Work to complete =
From the entries below, please output exactly the lines starting at the one containing "[Share on Twitter] (18, 332)" and ending at the one containing "Política de privacidade (741, 914)", both included.

Pixel coordinate grounding data
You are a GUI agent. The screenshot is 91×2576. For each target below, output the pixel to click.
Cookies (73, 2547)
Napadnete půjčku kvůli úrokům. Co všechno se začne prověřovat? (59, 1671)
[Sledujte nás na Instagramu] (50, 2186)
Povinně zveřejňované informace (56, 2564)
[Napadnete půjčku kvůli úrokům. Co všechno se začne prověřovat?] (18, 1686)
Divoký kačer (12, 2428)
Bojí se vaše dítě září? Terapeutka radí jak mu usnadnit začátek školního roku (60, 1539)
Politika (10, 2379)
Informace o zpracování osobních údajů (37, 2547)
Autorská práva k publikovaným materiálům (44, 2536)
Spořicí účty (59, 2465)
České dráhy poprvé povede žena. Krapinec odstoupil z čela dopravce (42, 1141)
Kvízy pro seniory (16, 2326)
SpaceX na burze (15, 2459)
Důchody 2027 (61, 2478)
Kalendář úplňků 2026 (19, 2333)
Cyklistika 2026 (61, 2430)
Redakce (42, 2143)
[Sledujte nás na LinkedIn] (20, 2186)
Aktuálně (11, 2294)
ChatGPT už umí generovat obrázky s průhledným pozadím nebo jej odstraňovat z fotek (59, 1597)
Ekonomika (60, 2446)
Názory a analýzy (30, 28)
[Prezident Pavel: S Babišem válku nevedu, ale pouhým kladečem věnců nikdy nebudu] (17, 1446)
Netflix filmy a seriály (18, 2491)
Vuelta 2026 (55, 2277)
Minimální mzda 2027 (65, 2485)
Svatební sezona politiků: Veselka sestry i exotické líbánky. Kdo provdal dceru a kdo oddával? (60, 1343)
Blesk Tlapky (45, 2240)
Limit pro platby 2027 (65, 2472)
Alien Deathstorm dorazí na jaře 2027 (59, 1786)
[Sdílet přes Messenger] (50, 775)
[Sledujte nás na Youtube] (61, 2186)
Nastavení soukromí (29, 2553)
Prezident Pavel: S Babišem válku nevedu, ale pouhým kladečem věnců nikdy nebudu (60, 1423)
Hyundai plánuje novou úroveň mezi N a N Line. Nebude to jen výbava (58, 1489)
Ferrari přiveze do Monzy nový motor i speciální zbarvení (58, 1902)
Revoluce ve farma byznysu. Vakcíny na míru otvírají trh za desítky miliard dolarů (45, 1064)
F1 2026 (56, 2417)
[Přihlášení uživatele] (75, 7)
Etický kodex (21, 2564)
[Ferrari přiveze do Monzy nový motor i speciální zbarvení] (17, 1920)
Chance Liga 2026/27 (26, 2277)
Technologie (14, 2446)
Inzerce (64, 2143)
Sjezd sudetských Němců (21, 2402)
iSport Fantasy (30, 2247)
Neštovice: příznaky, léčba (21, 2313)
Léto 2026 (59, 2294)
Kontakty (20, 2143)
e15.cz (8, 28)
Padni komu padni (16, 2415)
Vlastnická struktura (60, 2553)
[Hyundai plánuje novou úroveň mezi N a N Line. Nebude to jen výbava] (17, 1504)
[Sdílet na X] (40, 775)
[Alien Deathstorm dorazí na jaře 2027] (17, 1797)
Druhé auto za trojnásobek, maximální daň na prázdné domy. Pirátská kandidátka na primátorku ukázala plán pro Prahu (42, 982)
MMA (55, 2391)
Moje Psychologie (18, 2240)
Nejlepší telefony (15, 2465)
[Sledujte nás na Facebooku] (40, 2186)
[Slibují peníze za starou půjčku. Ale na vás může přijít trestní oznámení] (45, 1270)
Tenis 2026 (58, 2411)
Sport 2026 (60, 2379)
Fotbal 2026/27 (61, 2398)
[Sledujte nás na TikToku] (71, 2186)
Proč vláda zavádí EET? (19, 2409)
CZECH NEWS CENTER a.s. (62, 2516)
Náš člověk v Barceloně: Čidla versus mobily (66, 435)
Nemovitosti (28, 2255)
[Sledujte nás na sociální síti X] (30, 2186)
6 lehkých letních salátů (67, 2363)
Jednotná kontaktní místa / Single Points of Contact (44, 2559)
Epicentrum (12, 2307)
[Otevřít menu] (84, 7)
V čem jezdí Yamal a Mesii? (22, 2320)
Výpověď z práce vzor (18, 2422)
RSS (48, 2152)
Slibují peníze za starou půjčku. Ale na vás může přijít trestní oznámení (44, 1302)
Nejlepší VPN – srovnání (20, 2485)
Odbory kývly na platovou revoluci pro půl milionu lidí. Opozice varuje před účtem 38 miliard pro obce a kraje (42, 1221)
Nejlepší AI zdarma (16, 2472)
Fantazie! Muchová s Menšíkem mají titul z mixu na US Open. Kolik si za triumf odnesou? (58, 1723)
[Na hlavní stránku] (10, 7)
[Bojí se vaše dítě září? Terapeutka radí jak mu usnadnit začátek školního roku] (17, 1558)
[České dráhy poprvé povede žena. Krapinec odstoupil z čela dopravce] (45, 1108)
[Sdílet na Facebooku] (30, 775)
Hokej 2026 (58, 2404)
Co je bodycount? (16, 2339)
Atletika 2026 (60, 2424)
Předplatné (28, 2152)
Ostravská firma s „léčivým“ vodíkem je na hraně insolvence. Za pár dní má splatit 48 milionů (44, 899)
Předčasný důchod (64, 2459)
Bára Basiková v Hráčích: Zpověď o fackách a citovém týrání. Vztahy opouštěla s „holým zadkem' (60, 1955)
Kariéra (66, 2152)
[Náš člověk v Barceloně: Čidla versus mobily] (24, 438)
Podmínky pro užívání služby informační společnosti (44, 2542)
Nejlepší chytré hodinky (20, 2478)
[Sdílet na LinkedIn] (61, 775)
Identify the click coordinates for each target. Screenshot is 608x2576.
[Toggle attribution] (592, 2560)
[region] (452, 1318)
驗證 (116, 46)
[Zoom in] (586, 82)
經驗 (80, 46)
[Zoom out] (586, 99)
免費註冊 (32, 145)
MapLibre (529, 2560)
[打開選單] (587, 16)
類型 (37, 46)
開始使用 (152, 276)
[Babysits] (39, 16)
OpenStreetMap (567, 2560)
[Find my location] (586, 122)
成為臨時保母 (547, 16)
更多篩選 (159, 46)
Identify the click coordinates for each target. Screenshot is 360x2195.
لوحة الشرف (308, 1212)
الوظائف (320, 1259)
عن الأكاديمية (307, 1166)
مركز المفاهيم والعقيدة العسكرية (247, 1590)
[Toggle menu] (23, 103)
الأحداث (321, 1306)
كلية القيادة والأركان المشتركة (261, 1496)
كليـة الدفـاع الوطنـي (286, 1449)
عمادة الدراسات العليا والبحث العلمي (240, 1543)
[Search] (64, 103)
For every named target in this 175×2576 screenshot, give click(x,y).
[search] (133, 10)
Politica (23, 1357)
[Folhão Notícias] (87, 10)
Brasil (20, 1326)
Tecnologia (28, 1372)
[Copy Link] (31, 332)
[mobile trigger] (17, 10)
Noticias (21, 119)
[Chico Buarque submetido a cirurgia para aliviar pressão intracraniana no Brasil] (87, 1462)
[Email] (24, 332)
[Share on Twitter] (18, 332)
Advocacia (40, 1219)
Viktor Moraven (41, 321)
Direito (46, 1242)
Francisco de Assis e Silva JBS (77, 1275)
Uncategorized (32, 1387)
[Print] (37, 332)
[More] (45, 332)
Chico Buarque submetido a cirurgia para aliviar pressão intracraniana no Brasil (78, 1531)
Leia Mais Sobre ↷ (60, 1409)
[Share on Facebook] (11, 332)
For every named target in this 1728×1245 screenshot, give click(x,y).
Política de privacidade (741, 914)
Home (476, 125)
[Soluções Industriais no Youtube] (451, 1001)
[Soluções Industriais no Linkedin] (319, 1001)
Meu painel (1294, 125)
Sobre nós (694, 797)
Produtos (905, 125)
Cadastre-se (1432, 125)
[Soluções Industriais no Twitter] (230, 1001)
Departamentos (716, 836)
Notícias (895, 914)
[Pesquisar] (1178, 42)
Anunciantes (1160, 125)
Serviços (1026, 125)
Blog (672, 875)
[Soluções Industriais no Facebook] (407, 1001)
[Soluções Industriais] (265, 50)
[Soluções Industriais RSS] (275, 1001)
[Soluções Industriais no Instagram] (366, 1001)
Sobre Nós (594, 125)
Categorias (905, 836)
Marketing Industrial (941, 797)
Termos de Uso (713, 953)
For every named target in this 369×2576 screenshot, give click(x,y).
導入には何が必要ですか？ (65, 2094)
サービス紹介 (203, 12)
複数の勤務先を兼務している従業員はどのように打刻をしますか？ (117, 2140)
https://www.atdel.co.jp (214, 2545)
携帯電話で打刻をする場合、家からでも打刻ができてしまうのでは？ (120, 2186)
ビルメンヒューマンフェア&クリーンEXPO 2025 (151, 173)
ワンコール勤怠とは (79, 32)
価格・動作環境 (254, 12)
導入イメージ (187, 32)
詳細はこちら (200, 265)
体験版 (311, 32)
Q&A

Problem solution =
[Share on Twitter] (18, 332)
Advocacia (40, 1219)
Viktor Moraven (41, 321)
Direito (46, 1242)
Francisco de Assis e Silva JBS (77, 1275)
Uncategorized (32, 1387)
[Print] (37, 332)
[More] (45, 332)
Chico Buarque submetido a cirurgia para aliviar pressão intracraniana no Brasil (78, 1531)
Leia Mais Sobre ↷ (60, 1409)
[Share on Facebook] (11, 332)
For every named target in this 1728×1245 screenshot, give click(x,y).
Política de privacidade (741, 914)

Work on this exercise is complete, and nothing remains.